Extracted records
--- Begin ---
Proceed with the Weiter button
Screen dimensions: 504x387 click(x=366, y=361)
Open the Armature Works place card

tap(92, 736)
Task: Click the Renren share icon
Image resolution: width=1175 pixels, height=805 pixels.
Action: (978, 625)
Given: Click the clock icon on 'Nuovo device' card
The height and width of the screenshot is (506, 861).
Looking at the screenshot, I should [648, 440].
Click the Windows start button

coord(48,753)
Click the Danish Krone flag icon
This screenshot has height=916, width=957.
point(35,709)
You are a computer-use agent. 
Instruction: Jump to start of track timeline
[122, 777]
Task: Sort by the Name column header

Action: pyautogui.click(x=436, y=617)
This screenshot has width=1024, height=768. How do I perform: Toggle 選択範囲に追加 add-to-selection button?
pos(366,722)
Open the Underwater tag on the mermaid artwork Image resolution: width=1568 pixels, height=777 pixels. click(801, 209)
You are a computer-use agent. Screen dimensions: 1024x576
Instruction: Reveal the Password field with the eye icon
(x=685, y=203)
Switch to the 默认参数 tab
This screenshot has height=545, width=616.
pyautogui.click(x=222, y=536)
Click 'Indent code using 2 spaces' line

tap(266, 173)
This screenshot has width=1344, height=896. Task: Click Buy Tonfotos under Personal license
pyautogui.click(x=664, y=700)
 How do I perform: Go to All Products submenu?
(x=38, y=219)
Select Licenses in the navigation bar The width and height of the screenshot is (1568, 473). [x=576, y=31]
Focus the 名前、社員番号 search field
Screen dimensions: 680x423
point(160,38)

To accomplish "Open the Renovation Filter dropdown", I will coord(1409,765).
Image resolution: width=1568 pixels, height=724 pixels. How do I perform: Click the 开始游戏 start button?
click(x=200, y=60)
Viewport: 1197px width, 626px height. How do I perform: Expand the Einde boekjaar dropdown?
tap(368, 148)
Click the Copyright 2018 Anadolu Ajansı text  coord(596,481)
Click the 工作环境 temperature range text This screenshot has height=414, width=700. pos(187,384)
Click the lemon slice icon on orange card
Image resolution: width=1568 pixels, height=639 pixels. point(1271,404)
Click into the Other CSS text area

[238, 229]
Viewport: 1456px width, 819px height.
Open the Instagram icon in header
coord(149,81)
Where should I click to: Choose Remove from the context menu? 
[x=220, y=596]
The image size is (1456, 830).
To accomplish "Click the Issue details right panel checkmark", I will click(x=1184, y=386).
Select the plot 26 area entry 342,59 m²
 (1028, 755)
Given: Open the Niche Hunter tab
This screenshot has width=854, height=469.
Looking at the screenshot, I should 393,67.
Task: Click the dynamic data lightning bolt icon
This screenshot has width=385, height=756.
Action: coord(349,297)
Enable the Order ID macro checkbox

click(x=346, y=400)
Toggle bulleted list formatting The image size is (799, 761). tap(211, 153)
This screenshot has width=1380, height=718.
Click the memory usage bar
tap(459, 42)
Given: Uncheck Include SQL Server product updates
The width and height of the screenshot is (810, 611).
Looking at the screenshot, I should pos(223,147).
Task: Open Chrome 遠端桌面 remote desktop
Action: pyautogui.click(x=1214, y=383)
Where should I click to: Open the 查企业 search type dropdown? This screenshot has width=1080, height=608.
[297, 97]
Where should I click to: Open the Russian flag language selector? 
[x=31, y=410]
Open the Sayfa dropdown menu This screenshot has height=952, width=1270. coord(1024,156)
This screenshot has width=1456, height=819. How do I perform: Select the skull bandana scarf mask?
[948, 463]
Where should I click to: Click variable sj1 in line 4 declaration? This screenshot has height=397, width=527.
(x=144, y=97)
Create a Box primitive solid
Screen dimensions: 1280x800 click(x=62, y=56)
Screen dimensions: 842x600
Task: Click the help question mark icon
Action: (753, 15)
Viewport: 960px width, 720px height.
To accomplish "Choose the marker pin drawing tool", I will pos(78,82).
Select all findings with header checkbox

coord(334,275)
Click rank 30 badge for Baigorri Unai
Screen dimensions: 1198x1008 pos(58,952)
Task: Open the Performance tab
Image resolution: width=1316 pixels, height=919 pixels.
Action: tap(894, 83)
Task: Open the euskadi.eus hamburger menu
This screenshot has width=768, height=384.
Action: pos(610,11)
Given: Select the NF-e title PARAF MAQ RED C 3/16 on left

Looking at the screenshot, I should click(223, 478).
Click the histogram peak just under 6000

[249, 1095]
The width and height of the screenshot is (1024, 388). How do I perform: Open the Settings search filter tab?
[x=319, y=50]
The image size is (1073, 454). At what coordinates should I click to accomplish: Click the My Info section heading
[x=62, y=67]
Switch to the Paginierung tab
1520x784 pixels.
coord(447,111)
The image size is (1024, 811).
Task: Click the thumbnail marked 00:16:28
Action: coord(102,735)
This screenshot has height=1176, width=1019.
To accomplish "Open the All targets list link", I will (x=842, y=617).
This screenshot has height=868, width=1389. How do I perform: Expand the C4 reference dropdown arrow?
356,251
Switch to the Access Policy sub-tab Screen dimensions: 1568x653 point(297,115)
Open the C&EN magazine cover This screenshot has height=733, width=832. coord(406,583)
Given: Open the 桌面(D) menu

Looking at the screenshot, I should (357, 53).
--- End ---
> **Given instruction**
Copy the lines above word for word, starting with the line that contains "Task: Open the euskadi.eus hamburger menu" and continuing through the end of the records.

> **Completed task**
Task: Open the euskadi.eus hamburger menu
This screenshot has width=768, height=384.
Action: pos(610,11)
Given: Select the NF-e title PARAF MAQ RED C 3/16 on left

Looking at the screenshot, I should click(223, 478).
Click the histogram peak just under 6000

[249, 1095]
The width and height of the screenshot is (1024, 388). How do I perform: Open the Settings search filter tab?
[x=319, y=50]
The image size is (1073, 454). At what coordinates should I click to accomplish: Click the My Info section heading
[x=62, y=67]
Switch to the Paginierung tab
1520x784 pixels.
coord(447,111)
The image size is (1024, 811).
Task: Click the thumbnail marked 00:16:28
Action: coord(102,735)
This screenshot has height=1176, width=1019.
To accomplish "Open the All targets list link", I will (x=842, y=617).
This screenshot has height=868, width=1389. How do I perform: Expand the C4 reference dropdown arrow?
356,251
Switch to the Access Policy sub-tab Screen dimensions: 1568x653 point(297,115)
Open the C&EN magazine cover This screenshot has height=733, width=832. coord(406,583)
Given: Open the 桌面(D) menu

Looking at the screenshot, I should (357, 53).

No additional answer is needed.